If you read the description you’ll see that it’s optimizing around certain syscalls like memcopy (which is otherwise limiting and reduces speed by 5x). I think it’s less language choice, and more low level optimization that is making a difference here.
(To check, I wrote a Go program that doen nothing else than fmt.Print($largebody) in a for loop and it tops out at around 10GB/s)
Note that memcpy is not a syscall. Common syscalls do copies. The fast implementation uses the vmsplice syscall as a clever way to pump a pipe with data, because it doesn't copy.
Indeed. Today for most systems memcpy is in fact a compiler intrinsic. C's standard library offers a memcpy but the reality is that your C standard library was likely supplied by your C compiler vendor, and when you ask for memcmp() in C you get their preferred intrinsic inlined into your program unless you've been very firm in declining that optimisation.
In Rust this memcpy intrinsic is required (for the core language, not just the standard library) because Rust clearly has arbitrarily large data structures you can literally copy, so, somebody has to take responsibility for doing that work, Rust says it's the compiler back-end's job.
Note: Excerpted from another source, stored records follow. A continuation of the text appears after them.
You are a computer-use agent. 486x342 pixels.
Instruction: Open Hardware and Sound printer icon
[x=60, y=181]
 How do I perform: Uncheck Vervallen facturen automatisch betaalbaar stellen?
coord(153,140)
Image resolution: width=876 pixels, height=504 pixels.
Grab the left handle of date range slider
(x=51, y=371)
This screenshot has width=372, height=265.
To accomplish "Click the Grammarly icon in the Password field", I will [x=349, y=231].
On a toy CPU the memcpy might really just be a trivial read->register->write loop because that's adequate.
Oops, I notice hours too late to edit it, that this says memcmp() in one place where it mostly says memcpy(). In fact your C compiler likely has intrinsics for both, but I did mean memcpy() everywhere in the comment.
(To check, I wrote a Go program that doen nothing else than fmt.Print($largebody) in a for loop and it tops out at around 10GB/s)